One of the greatest features of Fudge is also sometimes a drawback. The Trait Ladder often caps out around +4 or so (depending on your game), which means every attribute, which means even a +1 bonus from an item, skill, or spell makes a huge difference when you roll the dice.
In the recent post, “A Treasury of Magical Weapons,” the author presented some great alternatives to handing out simple +1 magical weapons. I’d like to propose another option which can be combined with those options to make for some even more flexible magic items.
Before I begin though, it’s important to point out this method isn’t just for generating magical effects. It can be used anywhere you might be tempted to offer a bonus or penalty to any roll.
The basic premise of the re-roll is simple: when a condition is met, the player re-rolls one or more of the dice they just rolled. The power and flexibility of this system has to do with how you determine what triggers a re-roll.
For example, in Psi-punk (a Fudge cyberpunk RPG), there are a few different ways re-rolls might be triggered. The first is through the use of Skill Specializations: if you have the Jump Specialization for the Athletics Skill, you may choose to re-roll one die any time your character jumps, but not for any other Athletics check.

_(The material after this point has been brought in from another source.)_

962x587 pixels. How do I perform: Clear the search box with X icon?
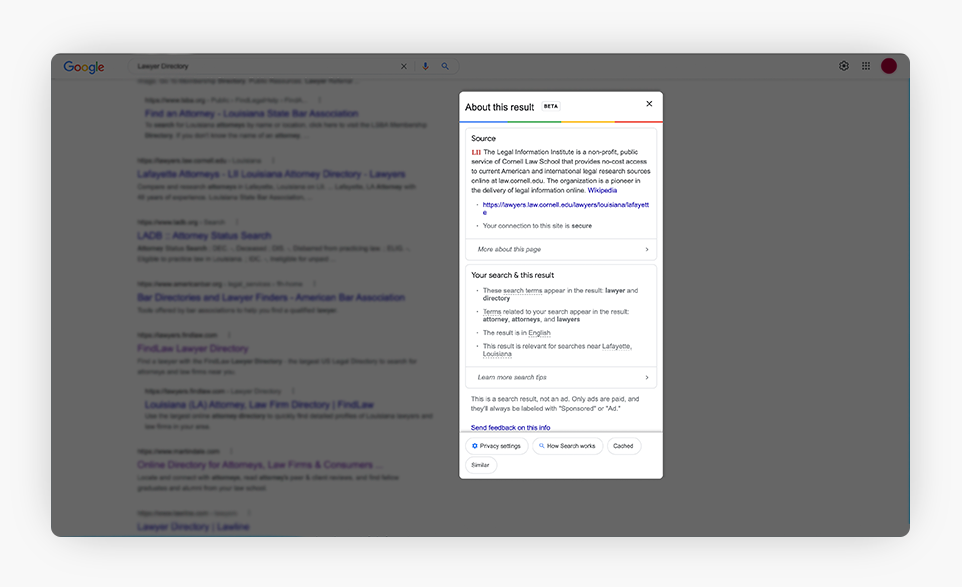click(404, 67)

The second method of gaining re-rolls is through the use of Luck Points (the game’s name for Fudge Points). When you spend an LP, you may re-roll a number of dice determined by your relevant Attribute. If you have Great (+2) Strength and are re-rolling a Jump check, you may re-roll 1 (the baseline) +2 (for Great Strength) = 3dF.
Certain conditions may also impose a re-roll penalty. If the floor is slippery and you’re trying to make a running jump, you may take a -1dF re-roll penalty, for example.
When re-rolling for a bonus, the player chooses which dice to re-roll. It’s never harmful to re-roll a – die since the result will always be the same or better, but the player may chose to gamble and re-roll a blank die if they want to push their luck. When re-rolling due to a penalty, they must always re-roll a + die. If no + die is present, they don’t re-roll at all; that’s because the penalty should never offer you the chance to improve your result.
Why This Works
The great thing about using re-rolls is that it improves the rolled result without breaking the character’s skill cap. Even if you re-roll all four dice and turn them all into + dice, the result is never greater than 4 + the character’s skill.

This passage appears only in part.